» Задание 1
Перепишите отрезок листинга от строки, содержащей «You are a computer-use agent. Screen dimensions: 1021x837», до конца листинга включительно, заменив «Instruction» на «Command» и ничего более не меняя.
» Задание 2
Продолжите рассуждение о тургеневском описании дня, начав сразу после его последнего предложения.

» Исходный текст
========================================

В описании Тургенева день характеризован не столько через его непосредственно воспринятые собственные черты, сколько через множественное отрицание, что также не является признаком «чистого» восприятия, реагирующего на то, что есть. Напротив, перед нами энциклопедия того, чего нет: «утренняя заря не пылает пожаром…»; «солнце – не огнистое, как во время знойной засухи…»; «не тускло-багровое, как перед бурей…»; «нигде не темнеет, не густеет гроза». Это прием «отрицательного ландшафта», который Михаил Вайскопф находит у Гоголя[3].
Повествование соскальзывает в «будущее время» реитерации, ожидаемости: «мирно всплывает… свежо просияет и погрузится» – и успокаивается вновь на типичности: «обыкновенно появляются и облака…» Изображается типичный день, и лишь в начале следующего абзаца автор переходит от его описания к единичному событию: «В такой точно день…»

========================================

Сохранённые данные:

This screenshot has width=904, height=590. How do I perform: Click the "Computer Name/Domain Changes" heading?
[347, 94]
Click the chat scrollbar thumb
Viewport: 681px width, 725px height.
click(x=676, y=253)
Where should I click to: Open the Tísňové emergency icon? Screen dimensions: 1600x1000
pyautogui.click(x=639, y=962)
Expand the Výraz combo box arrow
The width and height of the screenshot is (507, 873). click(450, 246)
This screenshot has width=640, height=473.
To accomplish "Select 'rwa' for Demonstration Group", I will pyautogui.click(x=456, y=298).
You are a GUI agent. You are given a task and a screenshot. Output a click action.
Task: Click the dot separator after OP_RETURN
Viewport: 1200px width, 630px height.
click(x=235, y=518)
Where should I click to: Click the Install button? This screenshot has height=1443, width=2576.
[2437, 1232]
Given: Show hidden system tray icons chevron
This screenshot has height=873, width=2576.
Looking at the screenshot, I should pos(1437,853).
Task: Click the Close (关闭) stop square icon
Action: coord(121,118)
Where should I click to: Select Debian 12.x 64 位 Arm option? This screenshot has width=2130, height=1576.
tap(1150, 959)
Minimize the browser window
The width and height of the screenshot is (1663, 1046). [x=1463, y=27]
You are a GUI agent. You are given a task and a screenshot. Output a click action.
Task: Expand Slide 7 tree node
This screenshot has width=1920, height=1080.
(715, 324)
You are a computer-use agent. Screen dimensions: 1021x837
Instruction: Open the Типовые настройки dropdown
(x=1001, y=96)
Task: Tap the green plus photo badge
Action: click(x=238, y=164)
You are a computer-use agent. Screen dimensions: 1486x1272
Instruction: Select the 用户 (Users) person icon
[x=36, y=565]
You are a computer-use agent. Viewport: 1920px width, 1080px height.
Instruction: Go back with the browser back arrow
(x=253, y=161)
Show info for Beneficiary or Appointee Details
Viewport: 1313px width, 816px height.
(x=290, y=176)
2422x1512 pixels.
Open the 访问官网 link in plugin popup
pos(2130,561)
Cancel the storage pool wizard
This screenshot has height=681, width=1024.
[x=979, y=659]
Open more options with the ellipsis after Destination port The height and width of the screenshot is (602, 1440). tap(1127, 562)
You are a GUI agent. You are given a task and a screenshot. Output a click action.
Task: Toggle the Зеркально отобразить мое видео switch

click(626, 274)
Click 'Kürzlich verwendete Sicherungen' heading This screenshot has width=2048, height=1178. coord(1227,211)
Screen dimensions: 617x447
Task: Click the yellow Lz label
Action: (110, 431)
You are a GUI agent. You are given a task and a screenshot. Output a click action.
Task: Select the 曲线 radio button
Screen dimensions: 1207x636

========================================

» Письменный ответ 1
You are a computer-use agent. Screen dimensions: 1021x837
Command: Open the Типовые настройки dropdown
(x=1001, y=96)
Task: Tap the green plus photo badge
Action: click(x=238, y=164)
You are a computer-use agent. Screen dimensions: 1486x1272
Command: Select the 用户 (Users) person icon
[x=36, y=565]
You are a computer-use agent. Viewport: 1920px width, 1080px height.
Command: Go back with the browser back arrow
(x=253, y=161)
Show info for Beneficiary or Appointee Details
Viewport: 1313px width, 816px height.
(x=290, y=176)
2422x1512 pixels.
Open the 访问官网 link in plugin popup
pos(2130,561)
Cancel the storage pool wizard
This screenshot has height=681, width=1024.
[x=979, y=659]
Open more options with the ellipsis after Destination port The height and width of the screenshot is (602, 1440). tap(1127, 562)
You are a GUI agent. You are given a task and a screenshot. Output a click action.
Task: Toggle the Зеркально отобразить мое видео switch

click(626, 274)
Click 'Kürzlich verwendete Sicherungen' heading This screenshot has width=2048, height=1178. coord(1227,211)
Screen dimensions: 617x447
Task: Click the yellow Lz label
Action: (110, 431)
You are a GUI agent. You are given a task and a screenshot. Output a click action.
Task: Select the 曲线 radio button
Screen dimensions: 1207x636

» Письменный ответ 2
Легкая персонификация с почтительной оценочностью тоже присутствует: солнце – «приветно лучезарное»; поднимается оно «весело и величаво, словно взлетая», «могучее светило». В подтексте этих стершихся метафор – привычное культурное представление об Аполлоне и его колеснице. И наконец, «тихо мигая, как бережно несомая свечка, затеплится на нем (небе) вечерняя звезда». Это мы ставим свечку кому надлежит – с благодарностью за то, что этот почти классический мир, такой устроенный, спокойный и приветный, кроток, как пастушок Венецианова: «…на всем лежит печать какой-то трогательной кротости». В нем и «ветер разгоняет зной», и даже вихри-круговороты потеряли свою фольклорную демоничность, гуляя по полям, будто барышни.
Как мы видим, из стиля этого отрывка, казалось бы парадигматического для «реализма», вовсе не полностью изгнаны традиция, метафоричность, мифологизм и другие признаки романтического повествования, как того требовали французские глашатаи реализма.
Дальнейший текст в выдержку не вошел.